Saturday April 17, 2004

                   Matt gave me a cigarette in Travis Park. I appreciate it, brother.

     8:57am  Oh, I got smoked out in the park. Then this bible-thumper came up on a bike and started preaching. We came to the Greyhound station. What was your name again? I'm going to catch the bus with David to his house. We're going to smoke some weed and buy some weed off some guy. I'm going to come back and try to hit Sunken Gardens today around two or something.

                   Cool, David's hooking me up with a bologna sandwich! He just got two.

     9:48am  We rode the #14 bus over to Perrin Beitel and Nacogdoches.

                    To get some marijuana.

     10:06am  See, David's got like a whole hour and half before he can call this guy and get some weed.
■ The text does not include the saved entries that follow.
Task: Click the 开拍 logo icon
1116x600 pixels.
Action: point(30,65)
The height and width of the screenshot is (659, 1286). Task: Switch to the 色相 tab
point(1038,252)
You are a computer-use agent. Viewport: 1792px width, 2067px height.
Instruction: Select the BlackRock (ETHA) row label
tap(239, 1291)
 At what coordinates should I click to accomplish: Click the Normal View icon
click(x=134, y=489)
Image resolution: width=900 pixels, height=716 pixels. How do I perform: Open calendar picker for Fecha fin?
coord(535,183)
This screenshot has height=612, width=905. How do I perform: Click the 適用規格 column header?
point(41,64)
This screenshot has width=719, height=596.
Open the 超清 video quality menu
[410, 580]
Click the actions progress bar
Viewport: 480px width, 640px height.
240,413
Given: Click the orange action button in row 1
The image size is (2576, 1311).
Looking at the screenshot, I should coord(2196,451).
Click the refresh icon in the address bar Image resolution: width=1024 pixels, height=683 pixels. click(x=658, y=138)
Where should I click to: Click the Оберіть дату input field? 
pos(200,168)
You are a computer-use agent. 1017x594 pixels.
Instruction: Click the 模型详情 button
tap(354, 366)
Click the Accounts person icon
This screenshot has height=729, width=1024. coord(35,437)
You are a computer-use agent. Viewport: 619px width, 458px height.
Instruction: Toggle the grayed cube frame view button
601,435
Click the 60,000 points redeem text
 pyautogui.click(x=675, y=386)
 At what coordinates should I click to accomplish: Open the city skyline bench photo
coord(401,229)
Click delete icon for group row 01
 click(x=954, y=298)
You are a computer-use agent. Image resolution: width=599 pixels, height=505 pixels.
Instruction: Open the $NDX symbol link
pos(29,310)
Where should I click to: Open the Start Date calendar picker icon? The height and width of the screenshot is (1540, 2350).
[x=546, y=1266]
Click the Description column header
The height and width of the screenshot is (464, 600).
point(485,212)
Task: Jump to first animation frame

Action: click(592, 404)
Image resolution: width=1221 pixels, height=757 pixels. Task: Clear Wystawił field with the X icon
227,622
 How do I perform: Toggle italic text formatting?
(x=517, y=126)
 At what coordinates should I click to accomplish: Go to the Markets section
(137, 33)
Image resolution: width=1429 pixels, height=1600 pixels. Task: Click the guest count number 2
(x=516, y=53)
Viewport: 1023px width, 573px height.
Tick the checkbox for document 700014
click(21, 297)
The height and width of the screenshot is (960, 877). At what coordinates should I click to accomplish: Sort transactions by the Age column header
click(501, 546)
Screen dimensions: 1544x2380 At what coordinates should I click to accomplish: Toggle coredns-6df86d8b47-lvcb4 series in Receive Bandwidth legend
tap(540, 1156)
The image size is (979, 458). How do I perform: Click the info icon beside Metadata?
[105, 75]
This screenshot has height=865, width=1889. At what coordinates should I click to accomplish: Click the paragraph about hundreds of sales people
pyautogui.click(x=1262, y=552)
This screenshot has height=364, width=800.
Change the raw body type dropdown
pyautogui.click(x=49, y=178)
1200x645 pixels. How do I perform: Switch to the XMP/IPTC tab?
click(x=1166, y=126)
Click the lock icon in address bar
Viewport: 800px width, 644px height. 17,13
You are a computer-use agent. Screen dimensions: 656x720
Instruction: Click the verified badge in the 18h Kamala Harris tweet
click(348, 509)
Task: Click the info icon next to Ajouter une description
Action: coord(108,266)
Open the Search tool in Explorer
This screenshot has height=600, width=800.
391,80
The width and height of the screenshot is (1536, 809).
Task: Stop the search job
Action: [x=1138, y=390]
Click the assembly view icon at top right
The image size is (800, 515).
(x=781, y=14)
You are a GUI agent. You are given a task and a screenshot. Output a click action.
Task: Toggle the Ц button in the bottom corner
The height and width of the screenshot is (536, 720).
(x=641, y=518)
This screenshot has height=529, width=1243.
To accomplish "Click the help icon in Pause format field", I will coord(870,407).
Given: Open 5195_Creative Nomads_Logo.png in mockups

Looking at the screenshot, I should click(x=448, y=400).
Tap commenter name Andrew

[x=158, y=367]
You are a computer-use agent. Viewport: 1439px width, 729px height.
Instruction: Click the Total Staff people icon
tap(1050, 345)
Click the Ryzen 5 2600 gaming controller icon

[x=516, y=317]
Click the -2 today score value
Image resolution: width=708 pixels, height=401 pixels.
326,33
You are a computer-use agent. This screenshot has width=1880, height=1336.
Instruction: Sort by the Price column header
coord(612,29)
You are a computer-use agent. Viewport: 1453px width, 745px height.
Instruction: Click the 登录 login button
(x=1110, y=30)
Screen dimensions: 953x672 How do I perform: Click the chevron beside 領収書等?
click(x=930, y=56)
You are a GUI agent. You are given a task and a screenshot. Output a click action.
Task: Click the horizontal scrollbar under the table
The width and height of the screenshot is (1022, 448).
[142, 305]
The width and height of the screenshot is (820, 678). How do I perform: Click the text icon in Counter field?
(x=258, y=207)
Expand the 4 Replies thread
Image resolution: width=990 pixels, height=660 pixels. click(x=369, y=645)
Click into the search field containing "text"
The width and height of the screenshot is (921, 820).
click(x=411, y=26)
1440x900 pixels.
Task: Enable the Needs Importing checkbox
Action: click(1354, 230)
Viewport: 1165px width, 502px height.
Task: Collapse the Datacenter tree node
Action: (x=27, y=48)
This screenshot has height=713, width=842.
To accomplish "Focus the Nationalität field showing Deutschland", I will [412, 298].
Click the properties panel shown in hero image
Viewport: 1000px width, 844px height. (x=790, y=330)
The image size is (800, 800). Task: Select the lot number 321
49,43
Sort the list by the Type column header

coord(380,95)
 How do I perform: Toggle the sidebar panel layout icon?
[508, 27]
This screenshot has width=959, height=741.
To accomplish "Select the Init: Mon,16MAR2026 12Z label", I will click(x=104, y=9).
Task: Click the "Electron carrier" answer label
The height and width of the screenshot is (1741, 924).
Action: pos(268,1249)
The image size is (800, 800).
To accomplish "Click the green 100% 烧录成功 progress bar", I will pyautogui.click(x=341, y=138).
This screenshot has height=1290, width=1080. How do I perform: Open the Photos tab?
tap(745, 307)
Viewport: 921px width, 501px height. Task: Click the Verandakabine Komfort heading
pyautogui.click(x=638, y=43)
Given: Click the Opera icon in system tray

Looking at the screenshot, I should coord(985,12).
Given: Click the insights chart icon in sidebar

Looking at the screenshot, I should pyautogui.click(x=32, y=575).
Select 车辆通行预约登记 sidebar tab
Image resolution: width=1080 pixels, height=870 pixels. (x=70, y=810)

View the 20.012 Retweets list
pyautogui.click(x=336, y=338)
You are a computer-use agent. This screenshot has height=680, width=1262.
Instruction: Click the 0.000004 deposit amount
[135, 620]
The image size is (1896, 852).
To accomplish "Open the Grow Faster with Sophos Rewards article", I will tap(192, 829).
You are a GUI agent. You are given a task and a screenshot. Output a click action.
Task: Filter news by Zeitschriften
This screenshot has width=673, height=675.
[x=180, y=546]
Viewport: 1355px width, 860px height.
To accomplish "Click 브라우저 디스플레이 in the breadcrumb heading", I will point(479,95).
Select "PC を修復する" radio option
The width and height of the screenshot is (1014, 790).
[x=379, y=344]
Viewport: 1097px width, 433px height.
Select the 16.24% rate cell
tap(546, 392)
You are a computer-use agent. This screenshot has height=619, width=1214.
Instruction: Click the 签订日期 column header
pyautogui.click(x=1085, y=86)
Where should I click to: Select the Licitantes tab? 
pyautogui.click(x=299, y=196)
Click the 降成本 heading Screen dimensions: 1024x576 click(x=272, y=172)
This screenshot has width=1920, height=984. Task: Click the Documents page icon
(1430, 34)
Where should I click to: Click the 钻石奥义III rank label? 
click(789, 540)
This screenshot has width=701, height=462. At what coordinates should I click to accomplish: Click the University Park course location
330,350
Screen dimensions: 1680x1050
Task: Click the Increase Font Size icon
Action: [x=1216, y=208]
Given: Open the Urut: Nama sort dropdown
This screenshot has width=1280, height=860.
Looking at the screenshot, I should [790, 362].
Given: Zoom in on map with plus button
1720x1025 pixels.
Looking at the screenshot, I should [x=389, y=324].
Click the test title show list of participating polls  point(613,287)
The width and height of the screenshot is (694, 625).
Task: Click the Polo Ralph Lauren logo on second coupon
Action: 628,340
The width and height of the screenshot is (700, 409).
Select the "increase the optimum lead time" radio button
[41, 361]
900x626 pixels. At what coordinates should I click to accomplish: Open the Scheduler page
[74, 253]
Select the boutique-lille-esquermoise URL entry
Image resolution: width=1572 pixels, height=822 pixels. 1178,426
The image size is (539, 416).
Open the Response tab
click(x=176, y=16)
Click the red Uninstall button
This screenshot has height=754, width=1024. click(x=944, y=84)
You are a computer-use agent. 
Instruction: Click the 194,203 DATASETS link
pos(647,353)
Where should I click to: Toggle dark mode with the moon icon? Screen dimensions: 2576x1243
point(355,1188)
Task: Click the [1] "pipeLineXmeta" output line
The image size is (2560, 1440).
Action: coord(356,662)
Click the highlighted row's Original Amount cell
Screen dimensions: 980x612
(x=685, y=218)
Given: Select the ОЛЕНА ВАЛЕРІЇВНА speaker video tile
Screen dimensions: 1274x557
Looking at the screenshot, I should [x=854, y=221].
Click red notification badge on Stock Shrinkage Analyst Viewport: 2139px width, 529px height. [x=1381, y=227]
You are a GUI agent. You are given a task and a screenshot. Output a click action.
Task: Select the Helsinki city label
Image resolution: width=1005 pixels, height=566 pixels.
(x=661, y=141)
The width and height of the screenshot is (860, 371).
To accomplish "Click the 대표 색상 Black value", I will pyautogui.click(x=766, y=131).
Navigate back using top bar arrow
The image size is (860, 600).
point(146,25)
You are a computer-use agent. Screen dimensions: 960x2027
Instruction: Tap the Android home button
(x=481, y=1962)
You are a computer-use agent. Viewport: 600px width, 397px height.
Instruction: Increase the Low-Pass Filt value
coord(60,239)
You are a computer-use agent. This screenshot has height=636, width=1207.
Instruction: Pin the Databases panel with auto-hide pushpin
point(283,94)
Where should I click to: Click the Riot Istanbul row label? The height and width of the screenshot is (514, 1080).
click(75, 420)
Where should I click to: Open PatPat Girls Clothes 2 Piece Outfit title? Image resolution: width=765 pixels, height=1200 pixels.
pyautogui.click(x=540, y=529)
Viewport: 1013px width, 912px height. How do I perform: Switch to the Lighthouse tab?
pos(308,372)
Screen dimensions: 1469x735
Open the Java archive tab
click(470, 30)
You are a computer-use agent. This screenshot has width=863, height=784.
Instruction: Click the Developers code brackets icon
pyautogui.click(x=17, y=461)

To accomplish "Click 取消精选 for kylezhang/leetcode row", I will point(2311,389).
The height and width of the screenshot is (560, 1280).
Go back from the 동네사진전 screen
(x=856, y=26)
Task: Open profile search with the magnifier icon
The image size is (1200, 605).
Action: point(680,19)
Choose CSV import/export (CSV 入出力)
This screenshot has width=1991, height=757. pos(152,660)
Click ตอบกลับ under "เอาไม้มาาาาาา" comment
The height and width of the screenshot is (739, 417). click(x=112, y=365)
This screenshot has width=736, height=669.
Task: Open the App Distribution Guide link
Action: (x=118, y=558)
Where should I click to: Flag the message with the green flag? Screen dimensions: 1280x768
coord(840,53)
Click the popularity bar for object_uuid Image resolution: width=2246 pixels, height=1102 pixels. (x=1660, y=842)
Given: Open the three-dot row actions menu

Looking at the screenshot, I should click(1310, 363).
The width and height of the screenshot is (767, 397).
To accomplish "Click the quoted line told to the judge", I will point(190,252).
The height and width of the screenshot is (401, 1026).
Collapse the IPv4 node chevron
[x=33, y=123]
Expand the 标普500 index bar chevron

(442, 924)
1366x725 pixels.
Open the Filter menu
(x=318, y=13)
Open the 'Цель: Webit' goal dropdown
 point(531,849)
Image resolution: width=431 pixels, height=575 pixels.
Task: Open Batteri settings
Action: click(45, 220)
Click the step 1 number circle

I asked him, "Hey, can I get another cigarette off you?" Even though he bought a pack and gave the whole pack to some guy. He had given me one earlier. He just gave me three!

     10:51am  Caught the #8 bus to Sunken Gardens. Oh yeah, that guy who recognized me from West. He told me, "Yeah, you told me and my friends that story. What are you doing, man?" I told him, "Same 'ol thing. Savin' the world." Oh yeah, then his friend on a cellphone gave me a cigarette. I forgot to get his name.

     12:02pm  I got off on Mulberry and North St. Mary'. I'm going to walk to the Sunken Gardens.

     12:10pm  Virginia hooked me up with fifty cents so I could use the restroom. At the Mexican restaurant.

     12:14pm  I just got out of the restroom. I asked them, "Hey, don't suppose you guys could hook me up with a bean and cheese." They said, "Nope, sorry." Alright, thanks anyway.

                     This one girl told me, "Oh, you're here again?" I said, "Yeah, I have to make an appearance. It's Fiesta." There's a big sign that says, "Bathroom fifty cents." I said, "I don't have fifty cents." Virginia pulled out fifty cents and gave it to her.

                     Whoa, I just found out admission is nine dollars to get in Fiesta. I told them, "I'll be back."

                     I'm going to go try and sneak in the hole in the fence.

     12:28pm  I'm in! I'm in!

     12:35pm  Officer Ramon let me off with a warning. I appreciate it, brother. Everybody gets credit.

                     Welp, got kicked out. I'm gonnna spange up nine dollars.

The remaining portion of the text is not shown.